X-ray vision sheds new light on lightning strikes
The world’s first X-ray images of lightning capture it just before it strikes the ground at almost 1/10 the speed of light.
Thu, Dec 16, 2010 at 01:16 PM
SHEDDING NEW LIGHT: A fridge-sized X-ray lightning camera is pointed at the rocket launch site where researchers try to trigger lightning. (Photo: Dustin Hill)
If Superman and Lois Lane watched lightning strike the tallest buildings of Metropolis, the superhero might puzzle his lady friend by describing a glow as seen through his X-ray vision. Now scientists have spotted the same by building a camera that captured the world's first X-ray images of lightning.
The fridge-sized camera snapped 10 million frames per second in order to capture lightning processes that last just millionths of a second. Florida researchers pointed the camera at a launch tower where they sent rockets soaring with trailing copper wire – a modern-day Ben Franklin experiment to trigger lightning.
"It's been 250 years since Franklin's kite experiment, and only within the last decade [eight years ago] we found that lightning emits X-rays," said Joseph Dwyer, a physicist at the Florida Institute of Technology in Melbourne, Fla.
The announcement and a first viewing of the images came at a press conference held Dec. 14 here at the fall 2010 meeting of the American Geophysical Union.
Here comes the glow
The X-ray glow follows a so-called lightning leader – a channel in the air that forms a path for the lightning. The leader's charged tip creates an electric field that accelerates electrons almost to the speed of light and causes the X-ray emissions. [Electrifying Images of Volcano Lightning]
That means the lightning itself is not the direct cause of X-ray emissions.
"Lightning is too cold to emit X-rays," Dwyer explained. "Fifty-thousand degrees Fahrenheit may seem hot to us, but in terms of X-ray temperatures it is downright frigid."
The lightning leader that triggered the X-ray imagery was traveling at about one-sixth the speed of light – faster than the leader speeds of one-tenth or one-twentieth the speed of light seen in natural lightning strikes. [X-ray lightning image]
More than rocket science
Success aside, putting together the X-ray camera first required some heavy lifting. The camera has just a 3-inch (7.5-centimeter) pinhole that allows X-rays through the front, with heavy lead sheets shielding all other parts of the camera to prevent X-ray entry.
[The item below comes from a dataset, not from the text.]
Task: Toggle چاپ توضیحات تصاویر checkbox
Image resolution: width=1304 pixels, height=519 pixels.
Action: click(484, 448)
"Each sheet, which was approximately 2 by 1 foot, weighed 60 pounds," said Meagan Schaal, a graduate student in the physics and space sciences department at the Florida Institute of Technology. "Getting them into place and drilled into place was extremely difficult." (That's about 0.6 by 0.3 meters and 27 kilograms.)
The efforts paid off this past summer when the camera recorded four rocket-triggered lightning flashes. Other cameras at the launch site even captured a surrounding glow of gamma rays that also followed the lightning strikes.
A greenish cloud also appears to trail along the rocket-triggered lightning strikes in visual images, but that's not from gamma rays. Instead it marks the destruction of the copper wire that the rocket unspools in its wake.
"The green is from the copper vaporizing," Schaal said.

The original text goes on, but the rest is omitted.